→ **Required action**: Your task is to return all the entries below exactly, with every picture omitted.

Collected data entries
#####

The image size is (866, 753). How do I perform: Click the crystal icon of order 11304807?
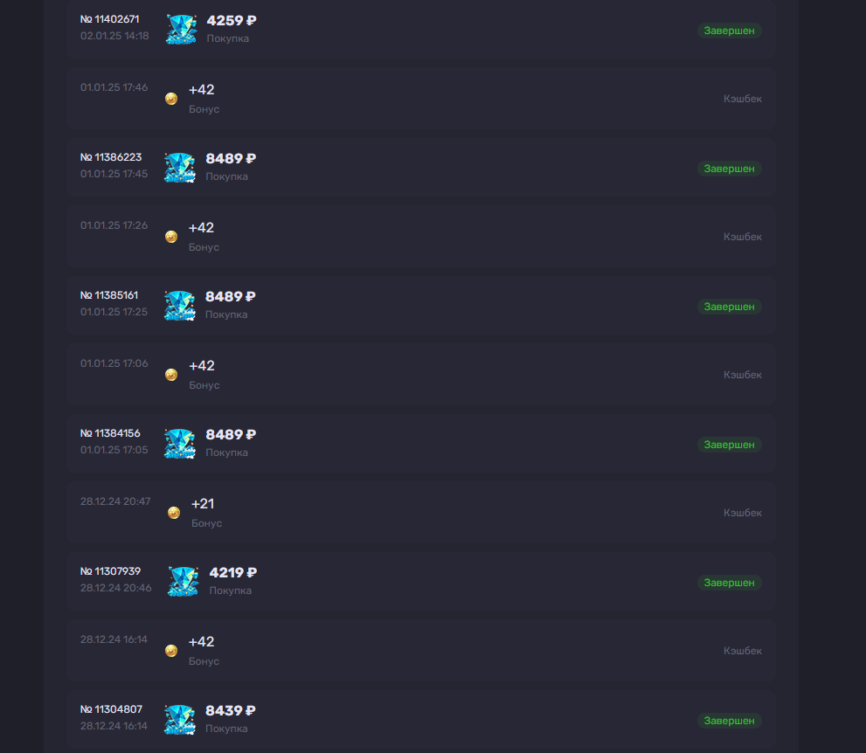click(180, 720)
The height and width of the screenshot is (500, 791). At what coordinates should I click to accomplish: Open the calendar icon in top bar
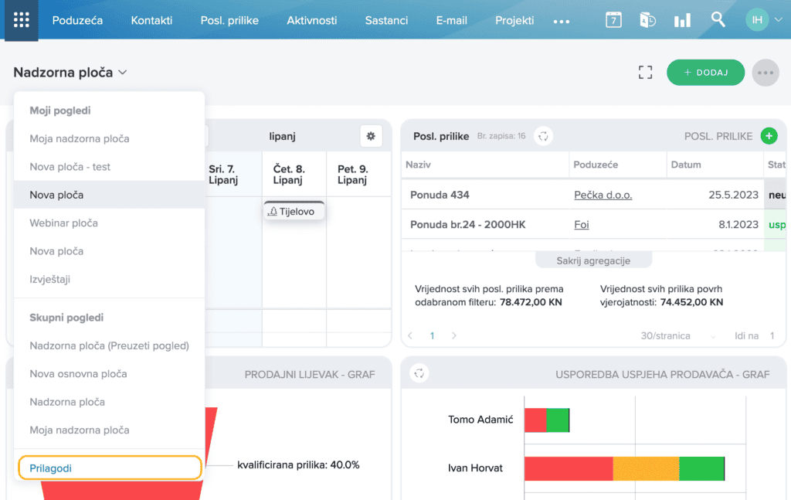pos(613,20)
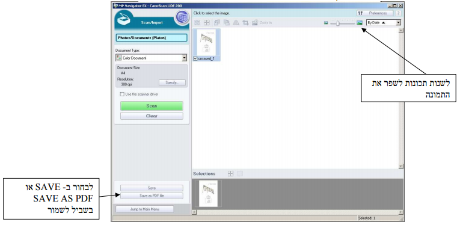Uncheck the unsaved_1 image checkbox
Viewport: 460px width, 225px height.
click(x=195, y=59)
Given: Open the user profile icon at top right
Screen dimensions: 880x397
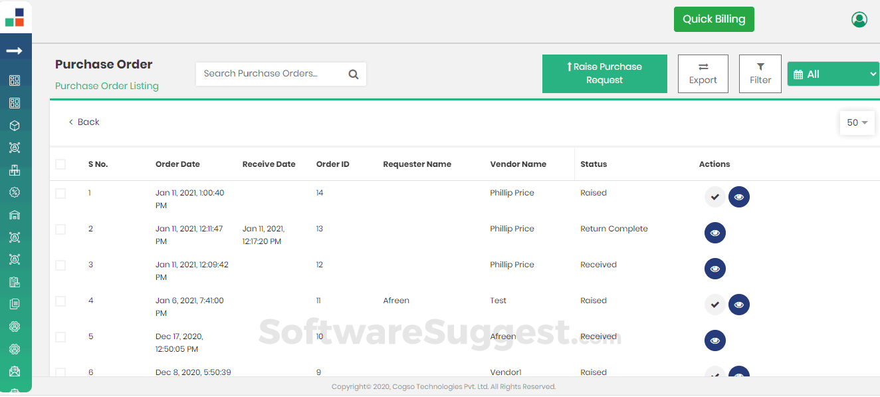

#####

→ **Output below**:
The image size is (866, 753). How do I perform: Click the crystal icon of order 11304807?
click(180, 720)
The height and width of the screenshot is (500, 791). At what coordinates should I click to accomplish: Open the calendar icon in top bar
pos(613,20)
Uncheck the unsaved_1 image checkbox
Viewport: 460px width, 225px height.
click(x=195, y=59)
Given: Open the user profile icon at top right
Screen dimensions: 880x397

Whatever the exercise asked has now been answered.